As well as being as good a metaphor as you could get of keeping going and keeping hoping, these words just about sum up the sum of the ingredients that make The Woman Who Never Cooked a unique and ultimately heart-lifting collection.
These are interlocking stories about family and love that go to the heart of life and living. Interlocking because characters in one story suddenly appear in another. Trouble with Kitchens, for example, had me scurrying back to Proof, the first and in many ways the most disturbing of the whole collection. And the cinematic qualities in these and the rest of the stories reflect Tabor’s familiarity with and expertise in the study of what is best in “the flicks”.
These eleven short stories managed to play havoc with my carefully acquired cynicism and made me see some of my friends in a different way, gave me more understanding, tolerance, even insight.

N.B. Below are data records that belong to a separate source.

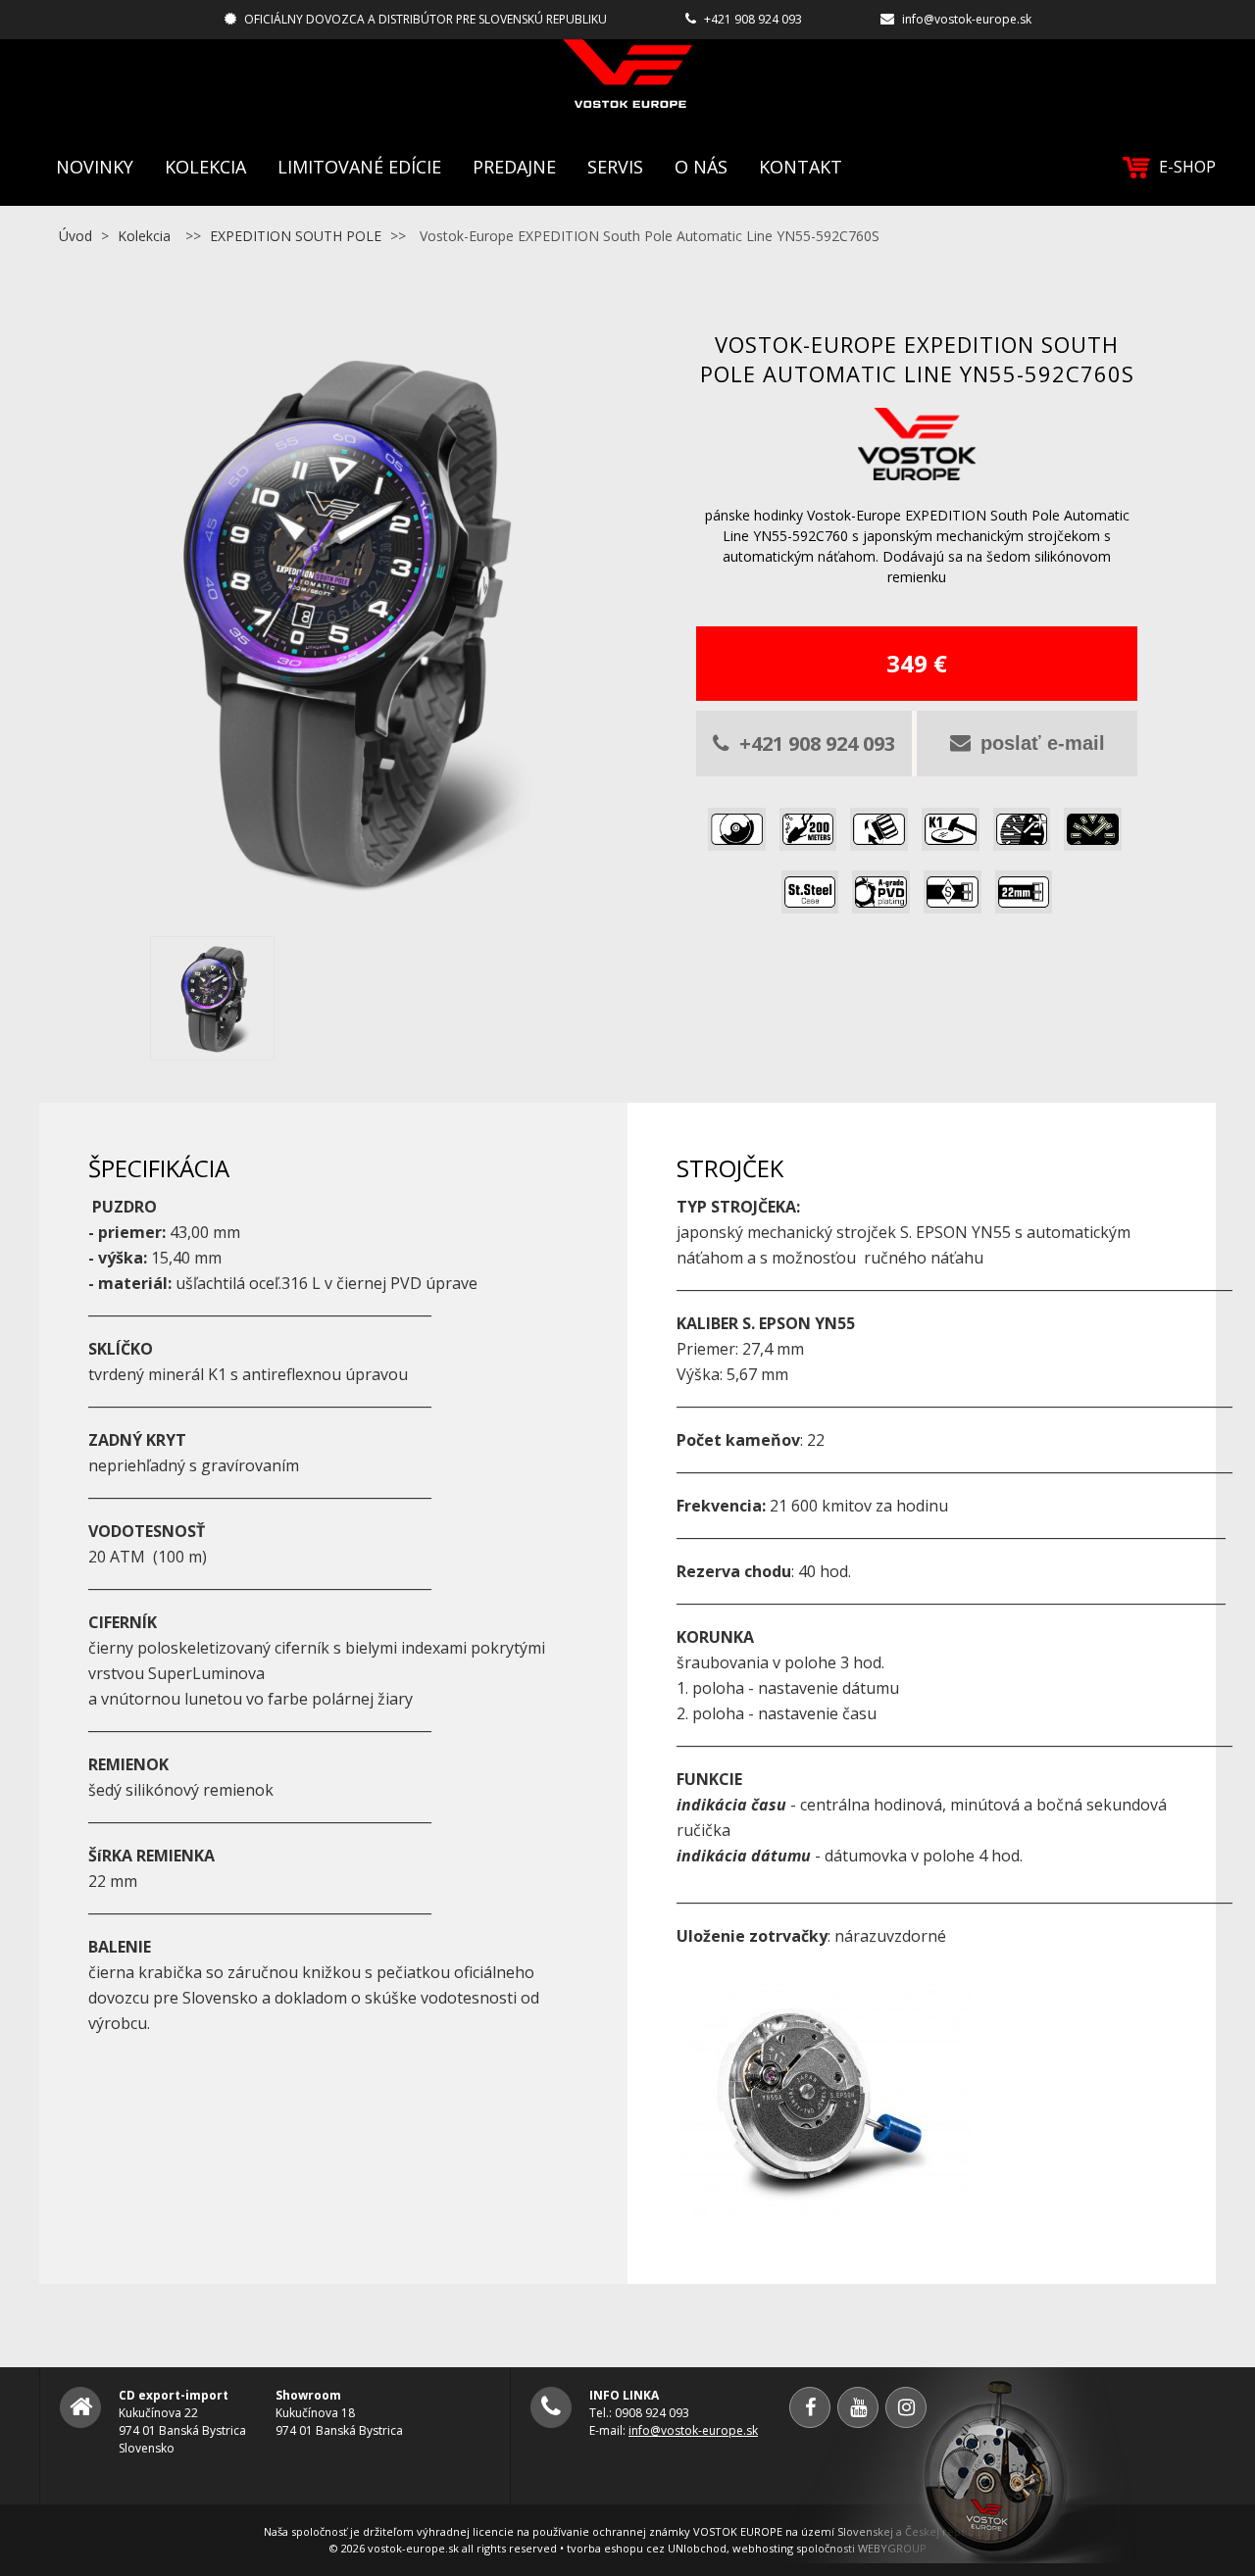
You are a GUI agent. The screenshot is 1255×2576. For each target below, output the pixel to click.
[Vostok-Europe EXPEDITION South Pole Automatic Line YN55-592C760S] (338, 914)
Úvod (75, 235)
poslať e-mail (1042, 743)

Tabor shows courage in her chosen themes. We are human, after all, and sexual desire can coexist with a state of deep mourning. Two well-bred, well-behaved sisters pose as hookers, even as one is dying, yet each has secrets from the other...A wife may long keep to herself words she knows should be spoken out loud to her husband. Perhaps these inconsistencies in us will never be resolved, but Tabor crafts stories of wit, compassion, and grace. Her characters' examined moments, rendered in tight, lovely prose, reveal much about our significance. These deeply personal stories, like intimately whispered secrets, can make us feel less alone.